The ATN IPS manual should define policies in the management of such traffic as it can lead to various concerns such as:

·  Unplanned resource use of network resources;

·  Compatibility with security measures (a given AD security policy may prevent traffic not destined to pass its firewall but still advertise via BGP the destination network);

·  Compatibility with QoS measures applied within an intermediate AD;

·  Obligation for Administrative Domains to relay such traffic.

Cost sharing approach requirement, a country must pay for increased traffic costs.

Need to develop general framework for backbone.

4.1.3.2  Transition between IPv4 and IPv6

Current ground communications are generally handled through appropriate profiles based on IPv4. For technical, economical and strategic reasons, transition to IPv6 will be made gradually and appropriate transition path need to be defined:

RFC 4213 - Basic Transition Mechanisms for IPv6 Hosts and Routers

This RFC discusses dual stack approaches as well as tunnelling IPv6 traffic through existing IPv4 networks.

In the ATN context, a symmetrical issue exists: the core network is IPv6 while some application (e.g. AMHS) only supports IPv4 profiles. This case may be handled through the “IPv4-compatible IPv6 address” and “IPv4-mapped IPv6 address” as stated in:

RFC 3513 - Basic Transition Mechanisms for IPv6 Hosts and Routers.

An alternate solution consists in making appropriate provisions for supporting IPv4 systems when specifying the ATN addressing plan.
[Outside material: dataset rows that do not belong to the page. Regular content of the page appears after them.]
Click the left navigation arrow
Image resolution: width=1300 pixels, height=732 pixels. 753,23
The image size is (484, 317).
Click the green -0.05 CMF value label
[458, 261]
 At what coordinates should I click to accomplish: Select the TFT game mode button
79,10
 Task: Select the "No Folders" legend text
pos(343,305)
This solution improves consistency between all categories of ATN systems addresses.

4.1.4  ATN/IPS QoS

The ATN/IPS QoS/CoS objectives and architecture are influenced by proper selection of the following functions:

·  Applications and Traffic Classes

·  Transport layer protocols

·  Security algorithms

·  Flow and congestion Control

·  Buffering and queue management – drop policies

·  Multicasting protocols

·  Routing and addressing schemes

·  Media Access Control Protocols

·  Bandwidth allocation and bandwidth-on-demand algorithms

·  G-G and future A-G interfaces

·  Network control and management

·  Interoperability among network domains

·  Internal and External Policy control

Differentiated Service

Differentiated Service (RFC 2474) provides a mean for specifying and implementing Qos handling consistently in IPS network. This specification is made on a per node basis, specifying behaviour of individual nodes concerning Qos (Per Hop behaviour).

The general framework / current practices is depicted in details in: RFC 2475 - Architecture for Differentiated Services

Traffic Priority

Historically, network layer priority was selected explicitly by the sending application through the TOS field. Although Differentiated Service (RFC 2474) preserves the IP precedence semantic of the TOS field, this approach is now deprecated. This is partly because the IP precedence has been superseded by the Per-Hop-Behaviour strategy inside Differentiated service, but also because network administrators usually don’t trust QOS specification coming from the application.

ATN application traffics can be identified / prioritised according to the destination port of datagrams when they enter the network:

·  This provides transparent and safe identification of traffics, because the destination port is always a trusted information (otherwise the traffic will never reach its destination).